Managing Python Pipeline Dependencies

Note: This page is only applicable to runners that do remote execution.

When you run your pipeline locally, the packages that your pipeline depends on are available because they are installed on your local machine. However, when you want to run your pipeline remotely, you must make sure these dependencies are available on the remote machines. This tutorial shows you how to make your dependencies available to the remote workers. Each section below refers to a different source that your package may have been installed from.

Note: Remote workers used for pipeline execution typically have a standard Python 2.7 distribution installation. If your code relies only on standard Python packages, then you probably don’t need to do anything on this page.

PyPI Dependencies

If your pipeline uses public packages from the Python Package Index, make these packages available remotely by performing the following steps:

Note: If your PyPI package depends on a non-Python package (e.g. a package that requires installation on Linux using the apt-get install command), see the PyPI Dependencies with Non-Python Dependencies section instead.

  1. Find out which packages are installed on your machine. Run the following command:

     pip freeze > requirements.txt
    

    This command creates a requirements.txt file that lists all packages that are installed on your machine, regardless of where they were installed from.

  2. Edit the requirements.txt file and leave only the packages that were installed from PyPI and are used in the workflow source. Delete all packages that are not relevant to your code.

  3. Run your pipeline with the following command-line option:

     --requirements_file requirements.txt
    

    The runner will use the requirements.txt file to install your additional dependencies onto the remote workers.

Important: Remote workers will install all packages listed in the requirements.txt file.

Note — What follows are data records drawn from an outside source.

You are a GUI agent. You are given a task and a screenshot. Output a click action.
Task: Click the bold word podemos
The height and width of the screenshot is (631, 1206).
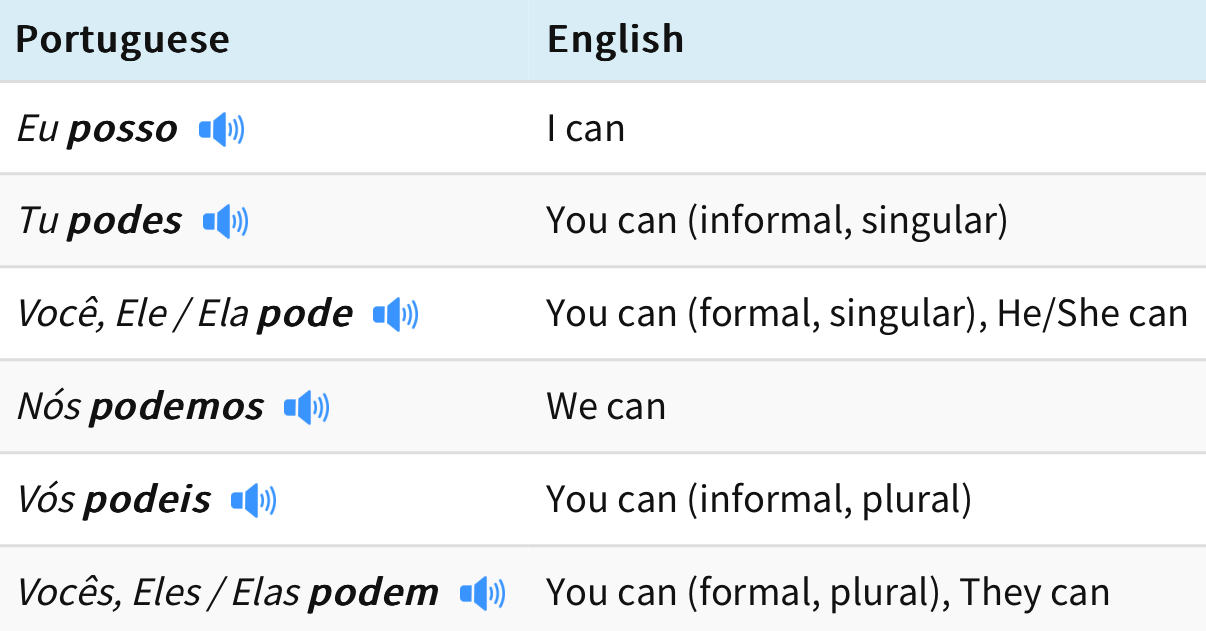point(177,408)
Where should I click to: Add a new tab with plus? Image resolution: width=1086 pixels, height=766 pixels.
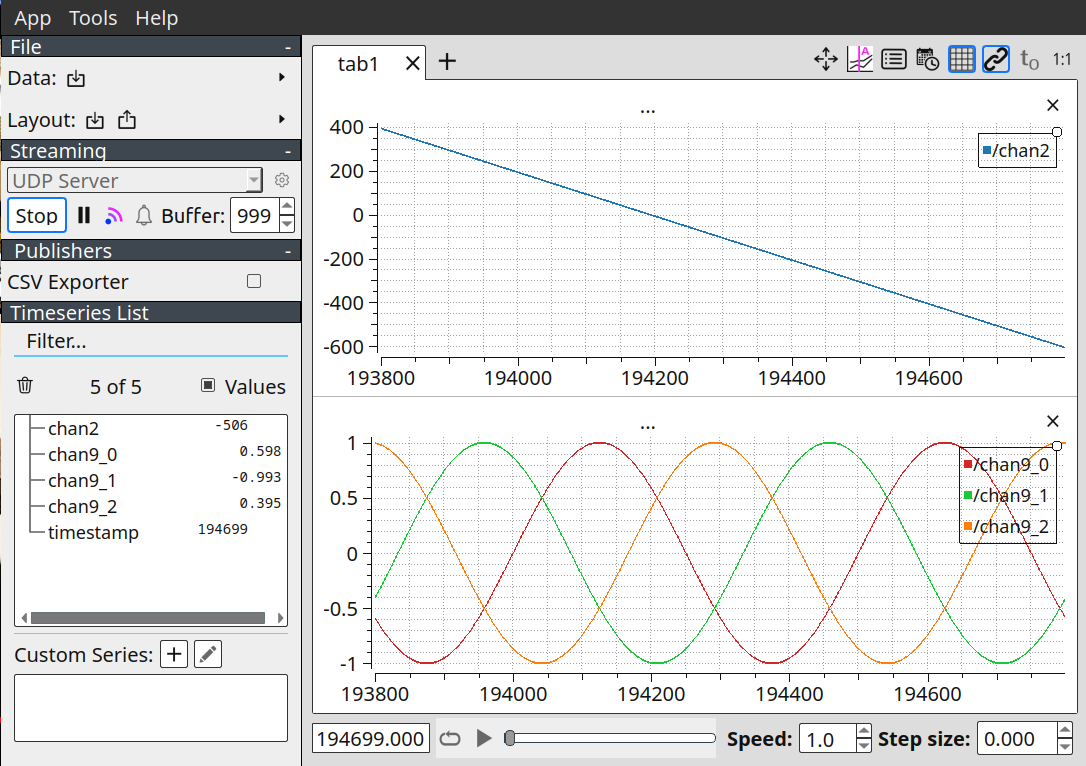tap(447, 61)
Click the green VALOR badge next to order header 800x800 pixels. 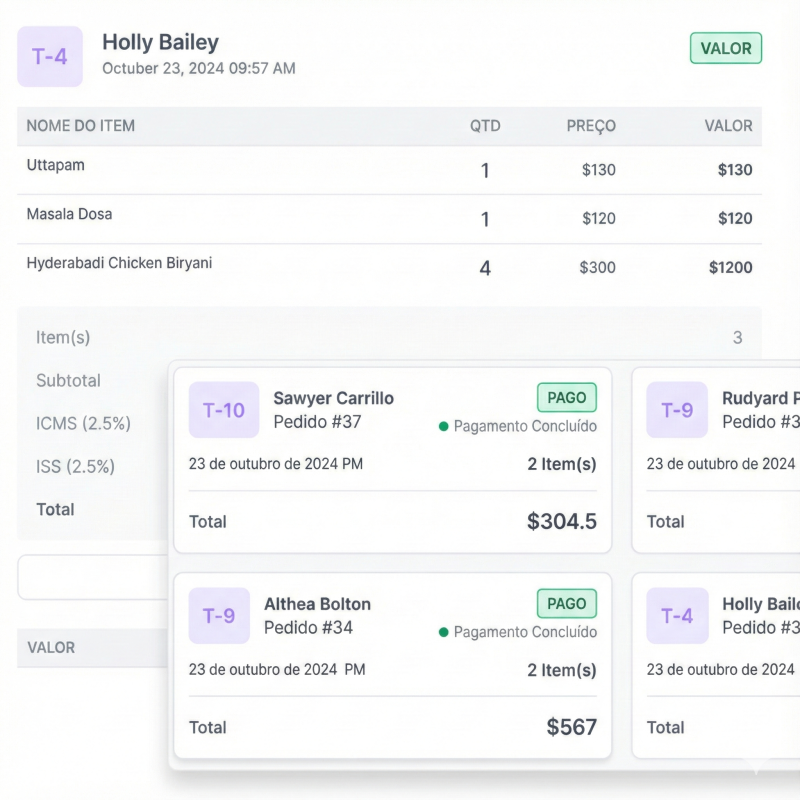click(726, 48)
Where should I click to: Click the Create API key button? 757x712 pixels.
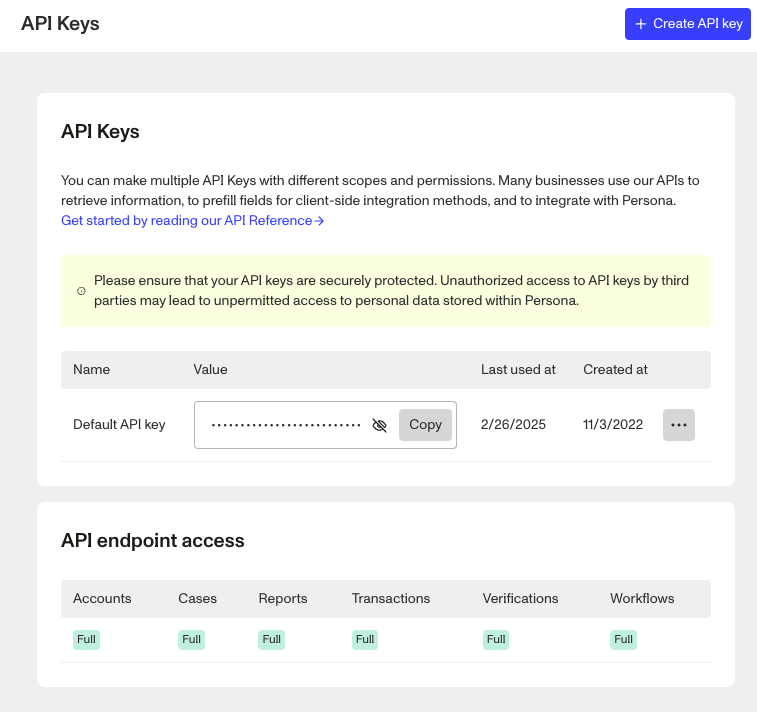(x=687, y=24)
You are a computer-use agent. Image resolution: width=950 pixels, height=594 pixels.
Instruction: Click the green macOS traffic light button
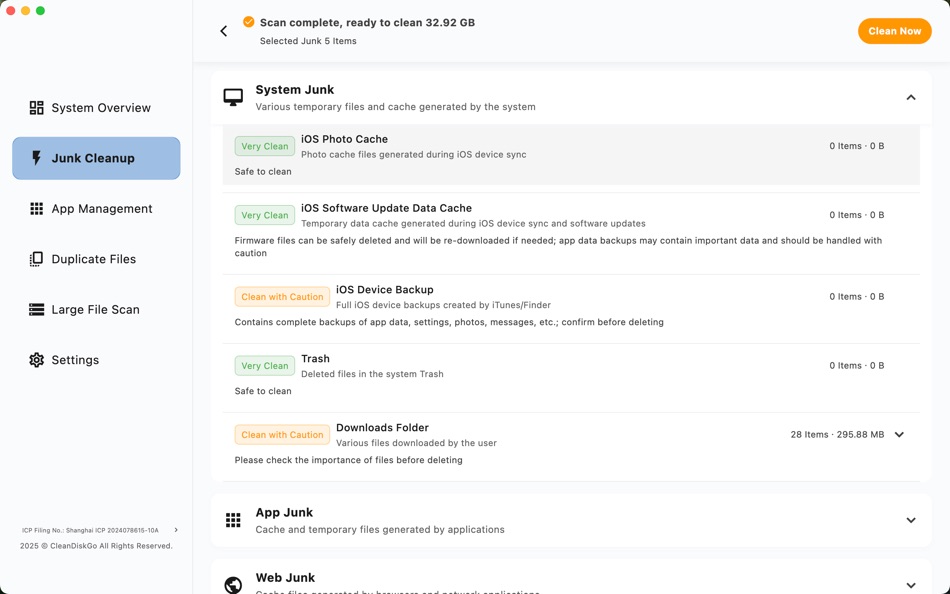click(x=40, y=10)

Because of this, it’s very important that you delete non-PyPI packages from the requirements.txt file, as stated in step 2. If you don’t remove non-PyPI packages, the remote workers will fail when attempting to install packages from sources that are unknown to them.

Local or non-PyPI Dependencies

If your pipeline uses packages that are not available publicly (e.g. packages that you’ve downloaded from a GitHub repo), make these packages available remotely by performing the following steps:

  1. Identify which packages are installed on your machine and are not public. Run the following command:

     pip freeze
    

    This command lists all packages that are installed on your machine, regardless of where they were installed from.

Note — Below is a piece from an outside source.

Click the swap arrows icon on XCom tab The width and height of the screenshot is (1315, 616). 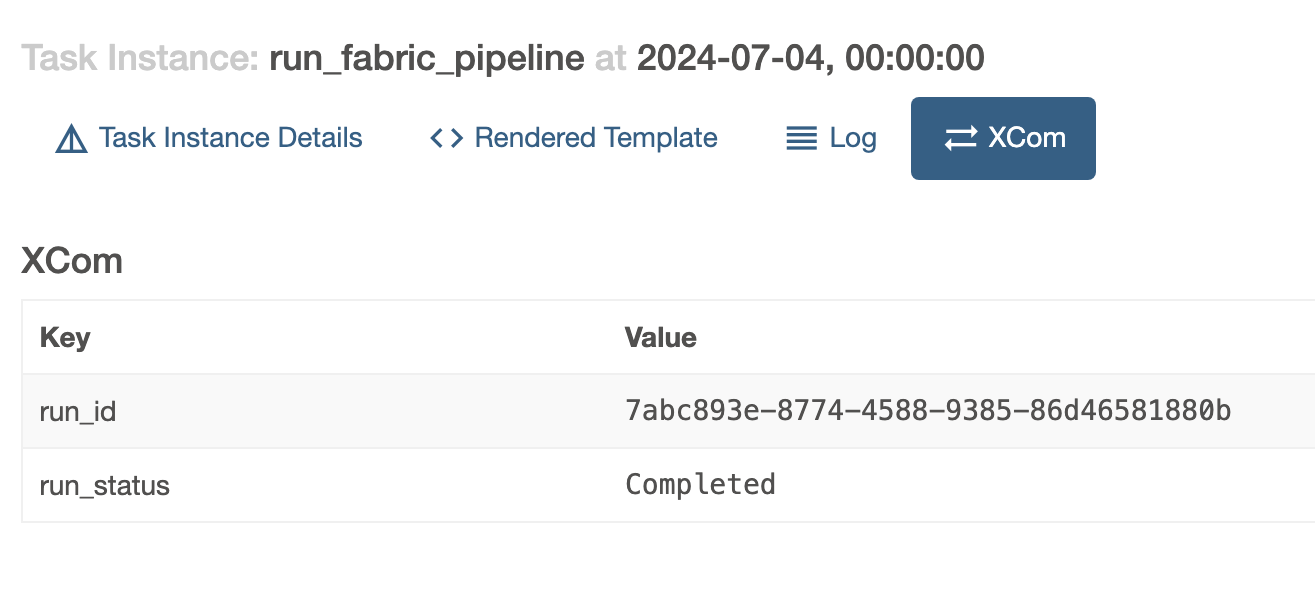pos(960,138)
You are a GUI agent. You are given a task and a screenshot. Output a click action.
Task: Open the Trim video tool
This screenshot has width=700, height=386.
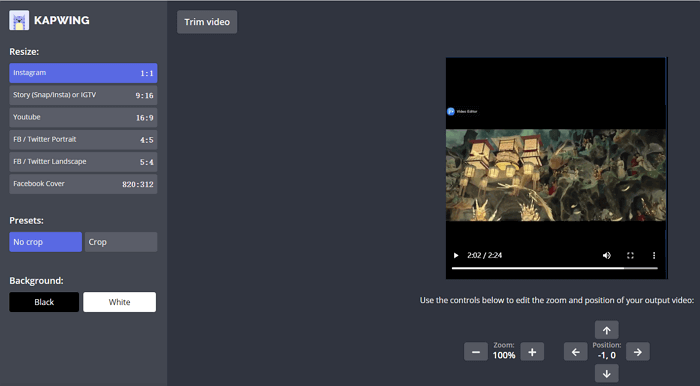(x=207, y=22)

  2. Run your pipeline with the following command-line option:

     --extra_package /path/to/package/package-name
    

    where package-name is the package’s tarball. If you have the setup.py for that package then you can build the tarball with the following command:

     python setup.py sdist
    

    See the sdist documentation for more details on this command.

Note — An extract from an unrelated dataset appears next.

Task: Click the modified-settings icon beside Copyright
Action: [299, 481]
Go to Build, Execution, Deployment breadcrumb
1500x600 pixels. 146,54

Multiple File Dependencies

Often, your pipeline code spans multiple files. To run your project remotely, you must group these files as a Python package and specify the package when you run your pipeline. When the remote workers start, they will install your package. To group your files as a Python package and make it available remotely, perform the following steps:

  1. Create a setup.py file for your project. The following is a very basic setup.py file.

     setuptools.setup(
        name='PACKAGE-NAME'
        version='PACKAGE-VERSION',
        install_requires=[],
        packages=setuptools.find_packages(),
     )
    
  2. Structure your project so that the root directory contains the setup.py file, the main workflow file, and a directory with the rest of the files.

     root_dir/
       setup.py
       main.py
       other_files_dir/
    

    See Juliaset for an example that follows this required project structure.

  3. Run your pipeline with the following command-line option:

     --setup_file /path/to/setup.py
    

Note: If you created a requirements.txt file and your project spans multiple files, you can get rid of the requirements.txt file and instead, add all packages contained in requirements.txt to the install_requires field of the setup call (in step 1).

Non-Python Dependencies or PyPI Dependencies with Non-Python Dependencies

If your pipeline uses non-Python packages (e.g. packages that require installation using the apt-get install command), or uses a PyPI package that depends on non-Python dependencies during package installation, you must perform the following steps.

  1. Add the required installation commands (e.g. the apt-get install commands) for the non-Python dependencies to the list of CUSTOM_COMMANDS in your setup.py file. See the Juliaset setup.py for an example.

    Note: You must make sure that these commands are runnable on the remote worker (e.g. if you use apt-get, the remote worker needs apt-get support).

  2. If you are using a PyPI package that depends on non-Python dependencies, add ['pip', 'install', '<your PyPI package>'] to the list of CUSTOM_COMMANDS in your setup.py file.

  3. Structure your project so that the root directory contains the setup.py file, the main workflow file, and a directory with the rest of the files.

     root_dir/
       setup.py
       main.py
       other_files_dir/
    

    See the Juliaset project for an example that follows this required project structure.

  4. Run your pipeline with the following command-line option:

     --setup_file /path/to/setup.py
    

Note: Because custom commands execute after the dependencies for your workflow are installed (by pip), you should omit the PyPI package dependency from the pipeline’s requirements.txt file and from the install_requires parameter in the setuptools.setup() call of your setup.py file.